Re: postgresql.conf recommendations

Johnny Tan <johnnydtan@xxxxxxxxx> · Sat, 9 Feb 2013 08:19:33 -0500

Josh:
Are you able to share your systemtap script? Our problem will be to try and regenerate the same amount of traffic/load that we see in production. We could replay our queries, but we don't even capture a full set because it'd be roughly 150GB per day.

johnny

On Thu, Feb 7, 2013 at 12:49 PM, Josh Krupka <jkrupka@xxxxxxxxx> wrote:

Just as an update from my angle on the THP side... I put together a systemtap script last night and so far it's confirming my theory (at least in our environment).  I want to go through some more data and make some changes on our test box to see if we can make it go away before declaring success - it's always possible two problems are intertwined or that the THP thing is only showing up because of the *real* problem... you know how it goes.
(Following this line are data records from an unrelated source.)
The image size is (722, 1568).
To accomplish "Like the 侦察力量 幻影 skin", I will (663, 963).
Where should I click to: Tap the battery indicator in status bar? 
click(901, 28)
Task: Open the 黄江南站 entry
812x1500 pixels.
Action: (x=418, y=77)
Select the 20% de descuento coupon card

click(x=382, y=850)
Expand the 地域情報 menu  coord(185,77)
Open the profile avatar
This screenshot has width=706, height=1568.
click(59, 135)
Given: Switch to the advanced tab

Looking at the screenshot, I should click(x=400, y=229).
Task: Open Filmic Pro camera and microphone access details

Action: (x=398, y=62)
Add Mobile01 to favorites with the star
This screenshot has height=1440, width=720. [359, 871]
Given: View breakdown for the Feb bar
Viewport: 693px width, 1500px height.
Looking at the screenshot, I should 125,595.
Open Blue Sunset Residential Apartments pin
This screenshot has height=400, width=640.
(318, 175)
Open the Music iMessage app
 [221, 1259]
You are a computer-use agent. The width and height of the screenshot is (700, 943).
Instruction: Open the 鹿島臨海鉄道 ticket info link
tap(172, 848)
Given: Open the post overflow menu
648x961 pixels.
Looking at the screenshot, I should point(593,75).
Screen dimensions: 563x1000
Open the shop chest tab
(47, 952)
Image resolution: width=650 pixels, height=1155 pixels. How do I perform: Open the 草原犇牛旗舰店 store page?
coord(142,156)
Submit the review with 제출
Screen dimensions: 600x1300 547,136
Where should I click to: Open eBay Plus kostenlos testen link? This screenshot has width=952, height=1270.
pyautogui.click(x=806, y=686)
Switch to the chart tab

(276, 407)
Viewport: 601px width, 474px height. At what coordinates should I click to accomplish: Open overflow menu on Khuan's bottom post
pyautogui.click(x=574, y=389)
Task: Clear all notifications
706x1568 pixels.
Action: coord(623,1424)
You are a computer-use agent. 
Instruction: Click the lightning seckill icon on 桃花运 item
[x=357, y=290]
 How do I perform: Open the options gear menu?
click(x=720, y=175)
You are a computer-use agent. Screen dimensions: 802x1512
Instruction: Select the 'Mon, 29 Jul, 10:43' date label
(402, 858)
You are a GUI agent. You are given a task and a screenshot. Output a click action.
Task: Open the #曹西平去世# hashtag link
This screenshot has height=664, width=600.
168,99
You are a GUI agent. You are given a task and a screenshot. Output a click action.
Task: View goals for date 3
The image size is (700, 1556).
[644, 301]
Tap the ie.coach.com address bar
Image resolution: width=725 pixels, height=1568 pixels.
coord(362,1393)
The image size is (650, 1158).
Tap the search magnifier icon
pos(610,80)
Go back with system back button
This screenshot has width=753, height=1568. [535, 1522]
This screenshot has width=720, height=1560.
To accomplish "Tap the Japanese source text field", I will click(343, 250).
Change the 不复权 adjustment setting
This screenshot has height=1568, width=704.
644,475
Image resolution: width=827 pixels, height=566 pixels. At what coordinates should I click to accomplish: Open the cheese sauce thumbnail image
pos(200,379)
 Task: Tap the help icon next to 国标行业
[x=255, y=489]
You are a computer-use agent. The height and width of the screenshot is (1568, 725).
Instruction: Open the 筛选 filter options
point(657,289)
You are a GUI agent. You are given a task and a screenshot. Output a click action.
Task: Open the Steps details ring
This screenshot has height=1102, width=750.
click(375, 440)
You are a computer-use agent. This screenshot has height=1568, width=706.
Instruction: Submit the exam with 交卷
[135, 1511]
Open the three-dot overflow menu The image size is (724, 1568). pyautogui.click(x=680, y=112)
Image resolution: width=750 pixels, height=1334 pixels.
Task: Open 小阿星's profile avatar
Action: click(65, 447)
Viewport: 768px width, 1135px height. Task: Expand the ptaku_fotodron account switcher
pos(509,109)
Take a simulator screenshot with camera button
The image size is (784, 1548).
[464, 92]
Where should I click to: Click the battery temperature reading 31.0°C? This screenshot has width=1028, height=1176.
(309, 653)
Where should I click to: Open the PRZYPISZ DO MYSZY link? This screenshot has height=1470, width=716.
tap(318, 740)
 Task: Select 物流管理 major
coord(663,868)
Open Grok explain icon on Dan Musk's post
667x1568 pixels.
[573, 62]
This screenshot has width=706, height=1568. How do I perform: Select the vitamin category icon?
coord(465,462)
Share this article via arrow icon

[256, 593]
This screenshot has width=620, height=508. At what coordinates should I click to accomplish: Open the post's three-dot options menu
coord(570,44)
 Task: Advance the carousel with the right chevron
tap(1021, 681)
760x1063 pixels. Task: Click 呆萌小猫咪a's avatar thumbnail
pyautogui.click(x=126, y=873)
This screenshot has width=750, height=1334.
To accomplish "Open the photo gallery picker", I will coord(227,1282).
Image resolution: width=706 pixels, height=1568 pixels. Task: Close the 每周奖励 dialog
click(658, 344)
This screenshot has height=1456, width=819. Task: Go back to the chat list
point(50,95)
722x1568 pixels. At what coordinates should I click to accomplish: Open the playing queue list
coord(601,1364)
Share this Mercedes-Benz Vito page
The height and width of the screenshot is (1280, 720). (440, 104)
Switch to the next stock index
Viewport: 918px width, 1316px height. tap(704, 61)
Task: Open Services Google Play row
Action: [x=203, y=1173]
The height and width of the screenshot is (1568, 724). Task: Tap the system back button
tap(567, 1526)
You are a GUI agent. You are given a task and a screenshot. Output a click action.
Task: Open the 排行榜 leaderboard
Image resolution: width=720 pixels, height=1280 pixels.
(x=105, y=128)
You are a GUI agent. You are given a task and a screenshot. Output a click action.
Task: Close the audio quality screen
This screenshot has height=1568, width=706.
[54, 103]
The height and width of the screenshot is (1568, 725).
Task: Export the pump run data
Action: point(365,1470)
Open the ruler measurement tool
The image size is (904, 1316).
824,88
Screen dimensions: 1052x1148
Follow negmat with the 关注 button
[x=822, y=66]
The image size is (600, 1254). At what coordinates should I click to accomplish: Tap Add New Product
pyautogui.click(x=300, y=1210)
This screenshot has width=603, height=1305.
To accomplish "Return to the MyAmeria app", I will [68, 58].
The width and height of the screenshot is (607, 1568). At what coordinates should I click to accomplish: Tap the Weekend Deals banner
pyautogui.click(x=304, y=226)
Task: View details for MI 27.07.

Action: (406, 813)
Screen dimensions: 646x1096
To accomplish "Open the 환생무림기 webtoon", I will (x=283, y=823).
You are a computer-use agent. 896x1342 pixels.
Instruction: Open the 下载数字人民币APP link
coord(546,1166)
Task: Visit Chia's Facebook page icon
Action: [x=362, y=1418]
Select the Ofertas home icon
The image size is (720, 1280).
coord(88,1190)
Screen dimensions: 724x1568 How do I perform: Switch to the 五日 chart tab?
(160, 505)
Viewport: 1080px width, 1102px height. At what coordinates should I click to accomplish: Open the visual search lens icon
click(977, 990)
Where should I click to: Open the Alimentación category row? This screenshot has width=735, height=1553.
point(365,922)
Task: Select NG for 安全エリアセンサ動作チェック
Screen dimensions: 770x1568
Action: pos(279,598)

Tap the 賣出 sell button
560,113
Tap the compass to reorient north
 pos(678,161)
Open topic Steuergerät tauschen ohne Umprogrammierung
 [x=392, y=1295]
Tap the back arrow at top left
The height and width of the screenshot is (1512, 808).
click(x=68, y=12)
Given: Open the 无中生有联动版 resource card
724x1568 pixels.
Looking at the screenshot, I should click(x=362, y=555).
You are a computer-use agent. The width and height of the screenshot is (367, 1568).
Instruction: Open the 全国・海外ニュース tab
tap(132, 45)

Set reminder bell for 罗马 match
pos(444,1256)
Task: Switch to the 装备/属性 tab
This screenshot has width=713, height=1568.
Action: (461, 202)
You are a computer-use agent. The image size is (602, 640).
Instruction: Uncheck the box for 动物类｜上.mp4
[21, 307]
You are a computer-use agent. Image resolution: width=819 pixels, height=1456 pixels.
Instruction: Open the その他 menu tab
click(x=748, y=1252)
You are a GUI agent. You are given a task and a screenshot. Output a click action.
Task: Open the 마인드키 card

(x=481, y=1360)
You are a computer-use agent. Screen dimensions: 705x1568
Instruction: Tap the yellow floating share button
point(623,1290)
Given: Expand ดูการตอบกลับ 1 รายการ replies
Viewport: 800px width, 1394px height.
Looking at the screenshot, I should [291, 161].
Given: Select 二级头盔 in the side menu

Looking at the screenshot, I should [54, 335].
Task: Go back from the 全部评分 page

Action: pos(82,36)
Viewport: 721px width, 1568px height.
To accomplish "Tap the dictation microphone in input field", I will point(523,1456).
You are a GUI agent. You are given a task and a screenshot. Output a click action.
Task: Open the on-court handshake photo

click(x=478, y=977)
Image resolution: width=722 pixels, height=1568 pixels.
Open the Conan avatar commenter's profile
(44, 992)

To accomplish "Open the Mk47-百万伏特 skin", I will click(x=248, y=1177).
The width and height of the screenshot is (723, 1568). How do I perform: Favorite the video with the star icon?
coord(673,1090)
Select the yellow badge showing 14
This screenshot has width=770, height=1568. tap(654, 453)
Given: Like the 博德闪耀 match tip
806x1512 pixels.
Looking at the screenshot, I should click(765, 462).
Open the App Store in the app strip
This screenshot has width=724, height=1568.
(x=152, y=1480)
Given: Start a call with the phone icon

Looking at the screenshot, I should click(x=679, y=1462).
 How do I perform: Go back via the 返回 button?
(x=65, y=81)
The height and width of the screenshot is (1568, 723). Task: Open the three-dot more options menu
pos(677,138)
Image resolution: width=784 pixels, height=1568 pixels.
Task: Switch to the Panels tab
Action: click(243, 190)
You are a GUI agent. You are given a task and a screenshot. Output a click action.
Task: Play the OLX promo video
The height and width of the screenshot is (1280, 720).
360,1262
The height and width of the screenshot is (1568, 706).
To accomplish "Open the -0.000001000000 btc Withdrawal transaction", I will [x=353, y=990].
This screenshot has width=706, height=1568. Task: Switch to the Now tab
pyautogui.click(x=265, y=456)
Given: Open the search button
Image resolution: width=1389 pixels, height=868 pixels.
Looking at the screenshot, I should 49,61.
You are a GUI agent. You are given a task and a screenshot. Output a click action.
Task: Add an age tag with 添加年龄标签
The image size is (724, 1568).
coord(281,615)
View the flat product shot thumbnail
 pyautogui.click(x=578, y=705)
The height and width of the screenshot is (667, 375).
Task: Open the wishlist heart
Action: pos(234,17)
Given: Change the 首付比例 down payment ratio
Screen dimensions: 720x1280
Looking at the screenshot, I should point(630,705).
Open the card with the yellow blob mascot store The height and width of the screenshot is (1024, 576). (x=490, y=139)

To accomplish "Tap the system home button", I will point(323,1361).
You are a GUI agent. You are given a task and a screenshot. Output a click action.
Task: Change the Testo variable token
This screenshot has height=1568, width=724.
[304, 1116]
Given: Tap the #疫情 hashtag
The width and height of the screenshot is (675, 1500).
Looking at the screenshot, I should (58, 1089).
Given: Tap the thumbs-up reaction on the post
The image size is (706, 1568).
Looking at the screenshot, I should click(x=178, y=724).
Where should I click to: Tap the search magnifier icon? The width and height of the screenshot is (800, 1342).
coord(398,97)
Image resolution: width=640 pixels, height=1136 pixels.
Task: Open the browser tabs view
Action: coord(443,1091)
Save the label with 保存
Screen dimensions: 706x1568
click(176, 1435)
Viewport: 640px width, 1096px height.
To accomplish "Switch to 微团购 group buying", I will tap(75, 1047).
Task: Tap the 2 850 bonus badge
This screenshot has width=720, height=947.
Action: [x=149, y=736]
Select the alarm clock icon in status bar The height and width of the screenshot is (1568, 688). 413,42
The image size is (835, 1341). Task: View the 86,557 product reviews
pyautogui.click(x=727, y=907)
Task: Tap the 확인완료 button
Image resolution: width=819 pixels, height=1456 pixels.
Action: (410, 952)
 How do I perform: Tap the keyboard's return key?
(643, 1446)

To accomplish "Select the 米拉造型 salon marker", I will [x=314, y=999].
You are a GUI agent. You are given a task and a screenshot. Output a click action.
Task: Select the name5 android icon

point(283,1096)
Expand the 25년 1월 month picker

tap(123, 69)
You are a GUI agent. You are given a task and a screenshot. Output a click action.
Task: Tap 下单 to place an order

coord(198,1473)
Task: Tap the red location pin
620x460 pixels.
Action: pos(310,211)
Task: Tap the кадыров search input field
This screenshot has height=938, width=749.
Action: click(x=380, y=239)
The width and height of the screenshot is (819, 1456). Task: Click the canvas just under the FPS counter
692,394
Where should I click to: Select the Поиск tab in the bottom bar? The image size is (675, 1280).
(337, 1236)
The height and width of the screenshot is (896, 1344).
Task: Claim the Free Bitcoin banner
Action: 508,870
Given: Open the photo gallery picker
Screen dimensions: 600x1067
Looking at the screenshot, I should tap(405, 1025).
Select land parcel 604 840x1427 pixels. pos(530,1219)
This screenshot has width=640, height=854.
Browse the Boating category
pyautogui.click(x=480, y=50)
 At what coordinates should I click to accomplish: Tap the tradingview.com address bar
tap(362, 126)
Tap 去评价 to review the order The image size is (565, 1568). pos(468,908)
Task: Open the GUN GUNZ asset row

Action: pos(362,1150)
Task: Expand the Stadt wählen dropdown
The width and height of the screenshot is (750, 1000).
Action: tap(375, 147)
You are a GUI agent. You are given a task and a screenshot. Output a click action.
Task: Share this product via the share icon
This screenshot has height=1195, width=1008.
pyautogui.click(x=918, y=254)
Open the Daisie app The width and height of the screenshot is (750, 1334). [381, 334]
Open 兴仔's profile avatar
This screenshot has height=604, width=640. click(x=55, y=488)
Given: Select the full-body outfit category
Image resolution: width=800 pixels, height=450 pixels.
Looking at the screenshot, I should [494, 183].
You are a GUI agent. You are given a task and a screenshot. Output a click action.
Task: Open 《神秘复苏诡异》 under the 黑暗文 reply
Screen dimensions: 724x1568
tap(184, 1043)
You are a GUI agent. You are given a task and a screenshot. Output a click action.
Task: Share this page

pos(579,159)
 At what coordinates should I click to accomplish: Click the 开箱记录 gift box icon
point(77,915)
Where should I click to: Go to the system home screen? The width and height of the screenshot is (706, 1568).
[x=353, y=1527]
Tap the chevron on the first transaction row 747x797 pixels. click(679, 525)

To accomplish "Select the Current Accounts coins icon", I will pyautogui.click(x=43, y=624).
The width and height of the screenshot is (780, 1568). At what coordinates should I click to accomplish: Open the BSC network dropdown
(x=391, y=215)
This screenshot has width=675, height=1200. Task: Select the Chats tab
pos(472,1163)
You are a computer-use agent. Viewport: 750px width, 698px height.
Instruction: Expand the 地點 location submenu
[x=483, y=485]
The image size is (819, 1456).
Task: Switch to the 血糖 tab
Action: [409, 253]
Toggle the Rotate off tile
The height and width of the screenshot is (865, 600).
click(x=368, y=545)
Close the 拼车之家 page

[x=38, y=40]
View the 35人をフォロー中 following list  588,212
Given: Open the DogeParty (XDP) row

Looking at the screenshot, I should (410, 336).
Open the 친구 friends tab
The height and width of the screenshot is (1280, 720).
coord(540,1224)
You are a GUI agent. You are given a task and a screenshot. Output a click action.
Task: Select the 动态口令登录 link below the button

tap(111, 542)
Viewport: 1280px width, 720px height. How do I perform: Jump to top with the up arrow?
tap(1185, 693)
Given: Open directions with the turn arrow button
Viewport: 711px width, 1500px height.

Basically the systemtap script does this:
- probes the compaction function
- keeps track of the number of calls to it and aggregate time spent in it by process
- at the end spit out the collected info.

So far when I run the script for a short period of time that I know THP compactions are happening, I have been able to match up the compaction duration collected via systemtap with a query in the pg logs that took that amount of time or slightly longer (as expected).  A lot of these are only a second or so, so I haven't been able to catch everything, but at least the data I am getting is consistent.

Will be interested to see what you find Johnny.